(Stored data entries)
_ _ _
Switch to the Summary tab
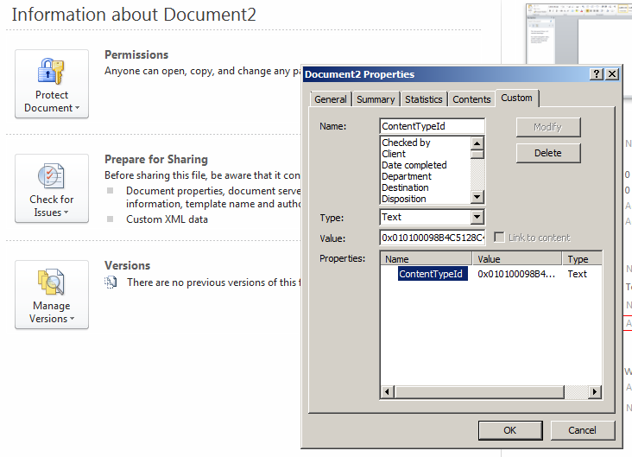click(x=376, y=99)
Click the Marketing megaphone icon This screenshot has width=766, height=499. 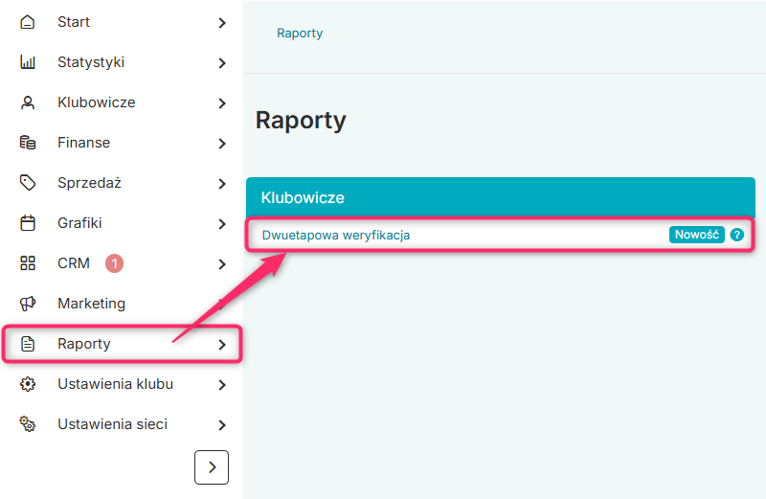[28, 304]
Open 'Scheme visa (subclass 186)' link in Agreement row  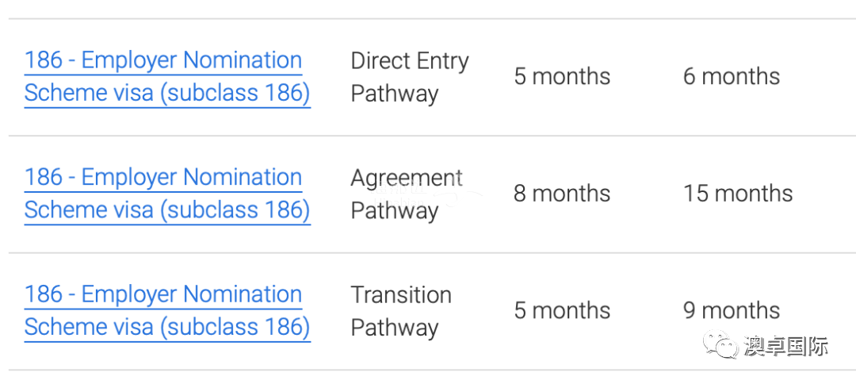click(167, 209)
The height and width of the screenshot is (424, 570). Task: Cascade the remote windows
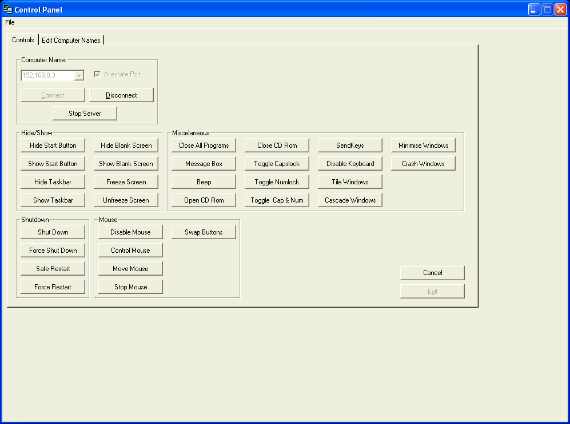(x=350, y=200)
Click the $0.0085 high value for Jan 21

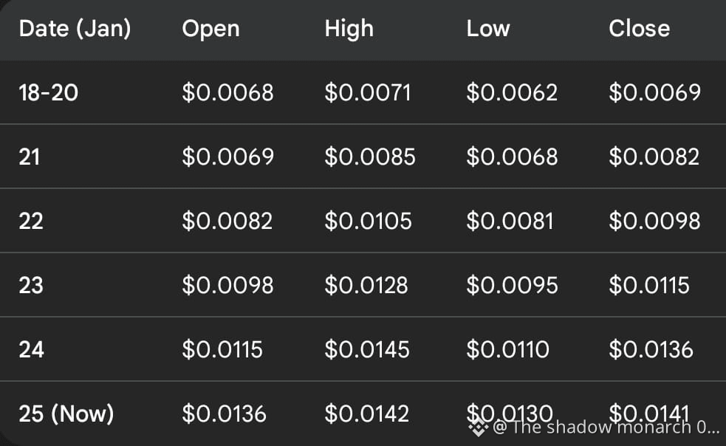click(x=370, y=157)
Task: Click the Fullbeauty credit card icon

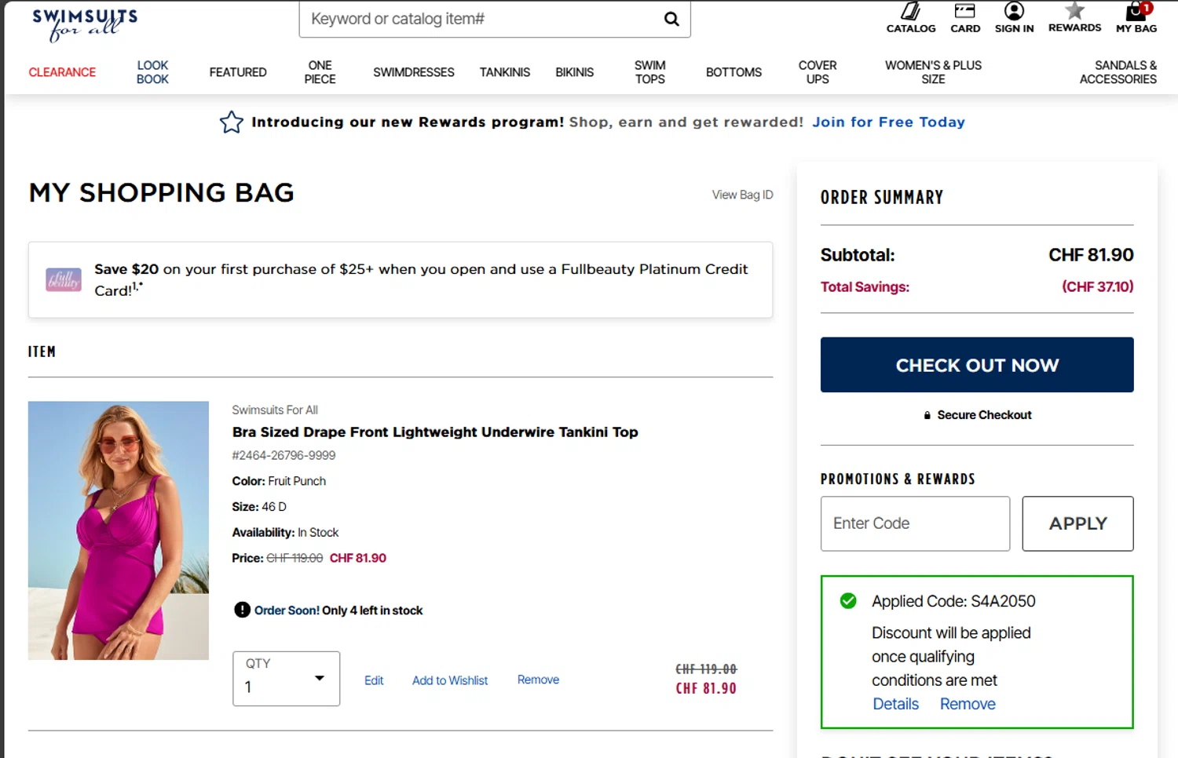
_ _ _
TASK :: Repeat exactly the lines in the entries from the one containing "The height and" to the final line, inclusive, and nothing beyond them; skip pictures.

EXERCISE RESPONSE ::
The height and width of the screenshot is (424, 570). Task: Cascade the remote windows
(x=350, y=200)
Click the $0.0085 high value for Jan 21

click(x=370, y=157)
Task: Click the Fullbeauty credit card icon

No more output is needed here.